» **BRIEF**: Recast the data from the line containing "screenshot is (1280, 720)." through the line containing "coordinates (665, 390).", both included, as a Markdown table with the columns Number and Content. Give each nonblank line its own numbered row.

----- STORED DATA

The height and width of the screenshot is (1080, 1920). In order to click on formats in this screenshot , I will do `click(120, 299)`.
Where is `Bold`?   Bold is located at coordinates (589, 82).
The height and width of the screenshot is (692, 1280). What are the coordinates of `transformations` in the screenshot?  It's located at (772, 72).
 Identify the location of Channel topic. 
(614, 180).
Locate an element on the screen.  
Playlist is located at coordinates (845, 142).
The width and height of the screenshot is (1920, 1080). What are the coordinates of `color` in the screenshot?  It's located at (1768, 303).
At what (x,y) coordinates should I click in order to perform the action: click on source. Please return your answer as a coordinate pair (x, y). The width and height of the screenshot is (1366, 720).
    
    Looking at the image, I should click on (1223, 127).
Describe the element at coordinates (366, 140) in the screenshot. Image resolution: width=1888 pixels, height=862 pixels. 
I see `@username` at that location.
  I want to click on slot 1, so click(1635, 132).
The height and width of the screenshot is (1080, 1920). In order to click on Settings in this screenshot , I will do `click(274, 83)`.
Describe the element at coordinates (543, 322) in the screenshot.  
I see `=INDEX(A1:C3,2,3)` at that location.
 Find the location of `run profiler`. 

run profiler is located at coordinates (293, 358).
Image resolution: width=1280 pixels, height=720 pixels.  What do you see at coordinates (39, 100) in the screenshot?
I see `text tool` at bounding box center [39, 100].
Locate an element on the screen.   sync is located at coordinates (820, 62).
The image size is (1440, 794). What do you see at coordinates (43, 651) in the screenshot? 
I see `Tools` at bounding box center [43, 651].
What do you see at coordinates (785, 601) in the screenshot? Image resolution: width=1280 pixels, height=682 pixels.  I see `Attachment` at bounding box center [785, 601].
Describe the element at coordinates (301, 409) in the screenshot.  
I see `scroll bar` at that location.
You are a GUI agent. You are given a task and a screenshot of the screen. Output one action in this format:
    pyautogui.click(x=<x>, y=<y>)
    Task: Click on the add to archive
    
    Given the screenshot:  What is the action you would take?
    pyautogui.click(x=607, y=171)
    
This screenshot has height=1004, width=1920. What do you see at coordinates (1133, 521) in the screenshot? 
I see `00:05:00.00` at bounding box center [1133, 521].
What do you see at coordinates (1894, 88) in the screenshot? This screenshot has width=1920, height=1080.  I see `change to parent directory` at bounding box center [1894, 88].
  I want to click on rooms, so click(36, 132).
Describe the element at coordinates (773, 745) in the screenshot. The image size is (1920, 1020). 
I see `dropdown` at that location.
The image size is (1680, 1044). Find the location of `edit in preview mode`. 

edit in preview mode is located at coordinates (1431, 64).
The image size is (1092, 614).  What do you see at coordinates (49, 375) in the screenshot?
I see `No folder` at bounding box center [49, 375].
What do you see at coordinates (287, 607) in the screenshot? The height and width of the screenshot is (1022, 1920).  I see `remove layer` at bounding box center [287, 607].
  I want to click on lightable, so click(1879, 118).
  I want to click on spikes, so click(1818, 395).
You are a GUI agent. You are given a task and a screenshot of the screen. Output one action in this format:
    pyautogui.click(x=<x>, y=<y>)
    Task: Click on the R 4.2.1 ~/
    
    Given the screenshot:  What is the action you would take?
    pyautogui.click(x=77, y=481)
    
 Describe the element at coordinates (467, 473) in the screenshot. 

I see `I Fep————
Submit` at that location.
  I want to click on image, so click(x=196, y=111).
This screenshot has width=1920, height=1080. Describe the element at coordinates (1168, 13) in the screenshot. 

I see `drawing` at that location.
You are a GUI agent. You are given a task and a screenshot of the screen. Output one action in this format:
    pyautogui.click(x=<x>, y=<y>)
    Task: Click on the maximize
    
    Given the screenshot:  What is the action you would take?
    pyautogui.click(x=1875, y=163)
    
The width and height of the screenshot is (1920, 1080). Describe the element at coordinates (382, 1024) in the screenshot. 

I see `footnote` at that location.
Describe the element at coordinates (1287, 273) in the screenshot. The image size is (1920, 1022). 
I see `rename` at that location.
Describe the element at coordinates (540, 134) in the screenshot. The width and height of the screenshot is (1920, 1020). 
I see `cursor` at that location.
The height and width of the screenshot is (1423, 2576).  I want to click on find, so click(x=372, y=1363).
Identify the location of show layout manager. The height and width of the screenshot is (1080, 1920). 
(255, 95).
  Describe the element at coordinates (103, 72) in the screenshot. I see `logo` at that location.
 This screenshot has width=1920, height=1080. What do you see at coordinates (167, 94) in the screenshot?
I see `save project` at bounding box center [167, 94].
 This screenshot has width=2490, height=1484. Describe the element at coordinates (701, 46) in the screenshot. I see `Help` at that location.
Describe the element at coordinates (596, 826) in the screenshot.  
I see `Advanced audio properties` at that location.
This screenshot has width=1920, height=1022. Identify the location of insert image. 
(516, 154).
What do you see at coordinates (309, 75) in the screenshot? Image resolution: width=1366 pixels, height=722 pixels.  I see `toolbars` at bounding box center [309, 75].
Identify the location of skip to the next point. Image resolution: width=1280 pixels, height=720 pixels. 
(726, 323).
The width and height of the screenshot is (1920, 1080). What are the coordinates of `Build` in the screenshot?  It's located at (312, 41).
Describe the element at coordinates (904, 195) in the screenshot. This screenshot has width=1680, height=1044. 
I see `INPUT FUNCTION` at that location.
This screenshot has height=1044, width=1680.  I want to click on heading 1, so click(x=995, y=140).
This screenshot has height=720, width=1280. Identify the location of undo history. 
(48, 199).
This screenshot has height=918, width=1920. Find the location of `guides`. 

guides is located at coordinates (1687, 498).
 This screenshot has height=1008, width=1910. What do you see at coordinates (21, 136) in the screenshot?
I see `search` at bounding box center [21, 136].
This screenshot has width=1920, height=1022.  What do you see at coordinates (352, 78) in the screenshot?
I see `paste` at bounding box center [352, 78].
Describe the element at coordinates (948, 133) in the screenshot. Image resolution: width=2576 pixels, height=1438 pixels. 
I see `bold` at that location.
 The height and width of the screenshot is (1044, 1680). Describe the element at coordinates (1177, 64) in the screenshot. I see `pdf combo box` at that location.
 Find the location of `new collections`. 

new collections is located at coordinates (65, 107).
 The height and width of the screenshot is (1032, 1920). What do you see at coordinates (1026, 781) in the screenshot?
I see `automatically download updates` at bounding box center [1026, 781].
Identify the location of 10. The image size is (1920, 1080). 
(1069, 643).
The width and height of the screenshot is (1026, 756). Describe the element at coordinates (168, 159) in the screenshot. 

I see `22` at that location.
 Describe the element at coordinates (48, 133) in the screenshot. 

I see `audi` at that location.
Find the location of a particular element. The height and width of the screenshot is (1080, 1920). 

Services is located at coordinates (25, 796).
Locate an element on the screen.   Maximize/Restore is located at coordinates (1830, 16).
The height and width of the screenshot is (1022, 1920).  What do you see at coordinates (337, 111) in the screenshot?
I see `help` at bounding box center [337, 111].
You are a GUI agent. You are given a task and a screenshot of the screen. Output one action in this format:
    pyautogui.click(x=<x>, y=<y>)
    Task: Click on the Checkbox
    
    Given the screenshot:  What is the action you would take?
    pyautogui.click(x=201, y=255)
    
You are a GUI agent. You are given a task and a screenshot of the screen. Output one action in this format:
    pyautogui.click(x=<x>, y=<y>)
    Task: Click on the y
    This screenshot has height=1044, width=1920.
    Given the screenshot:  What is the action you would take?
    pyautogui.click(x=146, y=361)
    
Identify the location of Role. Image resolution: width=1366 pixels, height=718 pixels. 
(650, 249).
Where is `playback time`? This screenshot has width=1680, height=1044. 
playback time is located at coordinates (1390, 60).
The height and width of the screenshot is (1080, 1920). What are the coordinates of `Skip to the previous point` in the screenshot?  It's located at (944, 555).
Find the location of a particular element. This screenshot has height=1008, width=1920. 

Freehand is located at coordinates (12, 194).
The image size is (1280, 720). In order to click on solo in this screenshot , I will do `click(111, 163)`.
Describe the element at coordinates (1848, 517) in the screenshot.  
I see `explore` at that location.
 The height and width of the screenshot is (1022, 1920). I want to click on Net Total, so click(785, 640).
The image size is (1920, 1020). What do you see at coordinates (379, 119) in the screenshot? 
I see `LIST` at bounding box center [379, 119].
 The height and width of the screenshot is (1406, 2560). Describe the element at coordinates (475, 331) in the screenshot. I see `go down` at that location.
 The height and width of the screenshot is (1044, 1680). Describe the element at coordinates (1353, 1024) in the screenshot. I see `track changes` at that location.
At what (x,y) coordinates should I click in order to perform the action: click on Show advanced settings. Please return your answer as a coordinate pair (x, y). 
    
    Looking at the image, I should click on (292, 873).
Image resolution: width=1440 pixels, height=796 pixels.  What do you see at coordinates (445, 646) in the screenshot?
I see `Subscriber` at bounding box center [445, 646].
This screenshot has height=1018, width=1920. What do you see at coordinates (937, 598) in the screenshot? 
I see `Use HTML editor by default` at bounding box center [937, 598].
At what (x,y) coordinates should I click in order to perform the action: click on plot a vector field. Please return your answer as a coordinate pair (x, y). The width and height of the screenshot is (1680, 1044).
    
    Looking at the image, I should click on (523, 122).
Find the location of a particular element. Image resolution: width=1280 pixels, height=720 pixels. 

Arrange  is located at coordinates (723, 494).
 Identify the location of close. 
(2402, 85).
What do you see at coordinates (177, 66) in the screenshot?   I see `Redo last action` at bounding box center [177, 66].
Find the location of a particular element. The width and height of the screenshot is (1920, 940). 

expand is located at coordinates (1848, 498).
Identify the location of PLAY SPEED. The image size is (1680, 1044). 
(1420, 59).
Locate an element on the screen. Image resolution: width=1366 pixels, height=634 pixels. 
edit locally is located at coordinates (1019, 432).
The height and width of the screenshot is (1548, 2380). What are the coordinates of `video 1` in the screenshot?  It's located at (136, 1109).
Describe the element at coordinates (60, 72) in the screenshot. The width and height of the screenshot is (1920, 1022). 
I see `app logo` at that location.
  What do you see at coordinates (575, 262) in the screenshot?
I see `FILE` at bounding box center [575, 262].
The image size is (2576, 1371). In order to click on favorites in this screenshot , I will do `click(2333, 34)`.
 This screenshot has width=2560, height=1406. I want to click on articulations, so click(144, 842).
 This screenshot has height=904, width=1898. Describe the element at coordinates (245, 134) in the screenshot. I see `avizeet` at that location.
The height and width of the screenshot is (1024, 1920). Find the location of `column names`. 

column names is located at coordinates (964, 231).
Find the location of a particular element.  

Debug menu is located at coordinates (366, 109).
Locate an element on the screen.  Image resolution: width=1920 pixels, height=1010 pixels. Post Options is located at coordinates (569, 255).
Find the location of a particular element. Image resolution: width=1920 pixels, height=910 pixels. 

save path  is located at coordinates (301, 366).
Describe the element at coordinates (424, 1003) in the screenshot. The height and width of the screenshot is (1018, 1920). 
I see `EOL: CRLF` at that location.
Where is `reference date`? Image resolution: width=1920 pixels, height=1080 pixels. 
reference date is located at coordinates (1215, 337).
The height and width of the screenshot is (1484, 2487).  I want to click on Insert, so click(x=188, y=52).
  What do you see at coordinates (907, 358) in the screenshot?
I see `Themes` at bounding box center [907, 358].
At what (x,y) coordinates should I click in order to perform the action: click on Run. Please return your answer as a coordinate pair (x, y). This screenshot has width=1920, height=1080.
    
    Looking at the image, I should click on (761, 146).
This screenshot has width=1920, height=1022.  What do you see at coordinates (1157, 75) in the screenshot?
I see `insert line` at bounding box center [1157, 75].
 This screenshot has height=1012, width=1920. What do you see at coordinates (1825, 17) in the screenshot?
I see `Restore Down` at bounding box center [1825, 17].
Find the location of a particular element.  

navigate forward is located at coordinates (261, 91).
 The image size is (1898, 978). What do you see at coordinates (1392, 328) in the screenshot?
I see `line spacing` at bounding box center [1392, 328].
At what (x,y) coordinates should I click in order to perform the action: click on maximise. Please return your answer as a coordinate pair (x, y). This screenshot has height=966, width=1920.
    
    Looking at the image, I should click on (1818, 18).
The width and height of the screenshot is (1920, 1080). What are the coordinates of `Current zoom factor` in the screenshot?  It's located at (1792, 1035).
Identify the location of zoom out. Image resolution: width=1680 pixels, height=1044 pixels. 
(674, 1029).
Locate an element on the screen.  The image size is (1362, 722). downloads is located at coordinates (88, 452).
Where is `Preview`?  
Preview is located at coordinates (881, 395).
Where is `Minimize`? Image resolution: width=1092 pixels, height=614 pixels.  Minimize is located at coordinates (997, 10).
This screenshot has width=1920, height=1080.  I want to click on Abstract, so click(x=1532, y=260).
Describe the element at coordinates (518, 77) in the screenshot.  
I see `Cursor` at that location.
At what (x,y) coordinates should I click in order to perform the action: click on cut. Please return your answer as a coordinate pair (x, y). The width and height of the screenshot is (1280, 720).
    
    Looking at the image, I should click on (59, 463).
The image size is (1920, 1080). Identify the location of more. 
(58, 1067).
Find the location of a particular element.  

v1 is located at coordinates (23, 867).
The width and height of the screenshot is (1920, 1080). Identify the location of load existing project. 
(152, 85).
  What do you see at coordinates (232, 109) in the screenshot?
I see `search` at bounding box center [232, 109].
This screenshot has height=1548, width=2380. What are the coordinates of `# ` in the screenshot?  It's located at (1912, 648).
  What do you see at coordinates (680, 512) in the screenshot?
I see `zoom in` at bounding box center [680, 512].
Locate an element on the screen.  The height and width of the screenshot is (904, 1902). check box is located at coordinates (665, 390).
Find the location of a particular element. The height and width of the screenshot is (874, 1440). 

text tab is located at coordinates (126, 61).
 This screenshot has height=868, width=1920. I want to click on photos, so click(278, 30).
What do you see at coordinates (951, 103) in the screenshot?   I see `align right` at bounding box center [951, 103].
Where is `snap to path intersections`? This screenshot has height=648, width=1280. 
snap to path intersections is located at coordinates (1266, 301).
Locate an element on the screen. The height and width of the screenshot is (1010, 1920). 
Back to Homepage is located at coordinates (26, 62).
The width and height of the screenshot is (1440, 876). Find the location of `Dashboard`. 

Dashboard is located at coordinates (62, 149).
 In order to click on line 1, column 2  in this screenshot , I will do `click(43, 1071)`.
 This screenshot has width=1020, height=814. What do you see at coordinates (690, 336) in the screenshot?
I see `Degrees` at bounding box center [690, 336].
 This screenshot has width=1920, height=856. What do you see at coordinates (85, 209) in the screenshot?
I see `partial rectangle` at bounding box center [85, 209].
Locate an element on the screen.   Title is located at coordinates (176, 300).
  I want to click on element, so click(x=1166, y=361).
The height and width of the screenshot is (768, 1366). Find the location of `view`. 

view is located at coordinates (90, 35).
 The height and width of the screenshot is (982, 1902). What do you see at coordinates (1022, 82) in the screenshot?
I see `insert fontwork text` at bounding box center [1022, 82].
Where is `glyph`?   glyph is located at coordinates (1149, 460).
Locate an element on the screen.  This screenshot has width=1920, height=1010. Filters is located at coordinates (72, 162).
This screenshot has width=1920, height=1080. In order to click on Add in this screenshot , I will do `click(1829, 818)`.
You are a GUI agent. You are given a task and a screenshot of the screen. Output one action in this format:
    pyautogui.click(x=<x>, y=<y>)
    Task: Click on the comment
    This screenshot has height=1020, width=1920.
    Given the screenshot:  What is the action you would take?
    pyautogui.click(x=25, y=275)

----------

» **RESPONSE TO THE TASK**:
| Number | Content |
|---|---|
| 1 | At what (x,y) coordinates should I click in order to perform the action: click on cut. Please return your answer as a coordinate pair (x, y). The width and height of the screenshot is (1280, 720). |
| 2 |     Looking at the image, I should click on (59, 463). |
| 3 | The image size is (1920, 1080). Identify the location of more.  |
| 4 | (58, 1067). |
| 5 | Find the location of a particular element.   |
| 6 | v1 is located at coordinates (23, 867). |
| 7 | The width and height of the screenshot is (1920, 1080). Identify the location of load existing project.  |
| 8 | (152, 85). |
| 9 |   What do you see at coordinates (232, 109) in the screenshot? |
| 10 | I see `search` at bounding box center [232, 109]. |
| 11 | This screenshot has height=1548, width=2380. What are the coordinates of `# ` in the screenshot?  It's located at (1912, 648). |
| 12 |   What do you see at coordinates (680, 512) in the screenshot? |
| 13 | I see `zoom in` at bounding box center [680, 512]. |
| 14 | Locate an element on the screen.  The height and width of the screenshot is (904, 1902). check box is located at coordinates (665, 390). |